Barring that however, does anybody know of a way to, while using TimeSeriesSplit
, only pass the last two splits in the series? So instead of all 5 splits, GridSearchCV
just uses these two:
[0 1 2 3] : [4]
[0 1 2 3 4] : [5]
This would allow a much better vectorization fit even though it won't be identical between passes-- at least it has a larger portion to work with before validation.
Thanks.
EDIT:
The pipeline I'm using is essentially TfidfVectorizer, and then on to a classifier. But doing some inspection on the data and features it looks like the data set is being split up before being fed to the TfidVectorizer(). Here's the broad strokes:
tscv = TimeSeriesSplit(n_splits=5)
pipe = Pipeline([('tfidf', TfidfVectorizer(), 'rfc', RandomForestClassifier()])
grid = GridSearchCV(pipe, params, cv=tscv, scoring='roc_auc')

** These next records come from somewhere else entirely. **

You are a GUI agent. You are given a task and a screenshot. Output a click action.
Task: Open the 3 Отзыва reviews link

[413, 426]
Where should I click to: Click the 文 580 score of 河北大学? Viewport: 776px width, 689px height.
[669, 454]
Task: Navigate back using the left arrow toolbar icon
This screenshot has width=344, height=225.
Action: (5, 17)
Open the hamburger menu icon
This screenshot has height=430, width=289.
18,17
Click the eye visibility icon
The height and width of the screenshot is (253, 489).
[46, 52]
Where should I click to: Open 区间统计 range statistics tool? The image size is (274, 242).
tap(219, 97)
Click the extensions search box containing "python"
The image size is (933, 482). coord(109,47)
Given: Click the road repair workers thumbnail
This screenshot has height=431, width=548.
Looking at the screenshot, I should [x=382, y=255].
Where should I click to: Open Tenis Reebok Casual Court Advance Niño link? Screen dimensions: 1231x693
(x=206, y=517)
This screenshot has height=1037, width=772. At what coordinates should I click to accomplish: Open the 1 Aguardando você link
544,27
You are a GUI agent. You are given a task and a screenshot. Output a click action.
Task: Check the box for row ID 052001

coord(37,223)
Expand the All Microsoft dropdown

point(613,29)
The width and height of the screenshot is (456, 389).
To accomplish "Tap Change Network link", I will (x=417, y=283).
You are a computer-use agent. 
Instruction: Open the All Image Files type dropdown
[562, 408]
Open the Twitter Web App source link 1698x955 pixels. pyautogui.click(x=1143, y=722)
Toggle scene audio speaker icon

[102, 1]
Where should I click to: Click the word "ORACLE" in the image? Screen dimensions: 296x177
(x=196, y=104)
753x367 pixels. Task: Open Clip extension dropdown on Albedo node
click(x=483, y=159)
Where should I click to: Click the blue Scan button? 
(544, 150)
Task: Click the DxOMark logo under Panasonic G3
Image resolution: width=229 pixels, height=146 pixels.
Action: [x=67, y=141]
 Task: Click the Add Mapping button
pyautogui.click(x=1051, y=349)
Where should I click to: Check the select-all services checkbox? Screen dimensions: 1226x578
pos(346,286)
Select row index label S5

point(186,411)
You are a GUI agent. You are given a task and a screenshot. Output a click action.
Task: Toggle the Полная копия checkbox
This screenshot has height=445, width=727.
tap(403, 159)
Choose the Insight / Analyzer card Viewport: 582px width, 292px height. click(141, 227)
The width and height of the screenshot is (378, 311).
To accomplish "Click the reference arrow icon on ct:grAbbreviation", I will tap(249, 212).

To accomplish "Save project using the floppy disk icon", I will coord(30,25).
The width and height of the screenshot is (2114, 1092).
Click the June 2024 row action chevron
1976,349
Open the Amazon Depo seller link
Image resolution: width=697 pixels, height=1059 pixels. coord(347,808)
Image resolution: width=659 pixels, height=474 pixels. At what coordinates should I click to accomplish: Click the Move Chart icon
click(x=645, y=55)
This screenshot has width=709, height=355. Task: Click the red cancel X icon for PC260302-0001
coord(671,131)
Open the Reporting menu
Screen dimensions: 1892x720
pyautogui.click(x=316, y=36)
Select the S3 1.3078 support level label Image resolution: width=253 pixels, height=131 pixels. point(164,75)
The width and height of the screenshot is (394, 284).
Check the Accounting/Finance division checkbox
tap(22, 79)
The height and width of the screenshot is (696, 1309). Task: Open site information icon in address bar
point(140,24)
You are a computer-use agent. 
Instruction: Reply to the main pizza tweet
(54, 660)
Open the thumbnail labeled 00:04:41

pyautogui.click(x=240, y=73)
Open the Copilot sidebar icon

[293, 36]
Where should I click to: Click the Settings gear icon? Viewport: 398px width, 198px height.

This seems to do what I want. Didn't realize you could essentially just pass cv an iterable. All you have to do is create a time series split, or whatever splits you want, and pass an iterable containing the indices. So if you have a 10 item dataset, and you just want the last two time series splits of a num_split=4
, you would just pass this to cv:
cv = [([0, 1, 2, 3, 4, 5], [6, 7]),
([0, 1, 2, 3, 4, 5, 6, 7], [8, 9]))
In this way you can pass whatever tuple of iterables you want.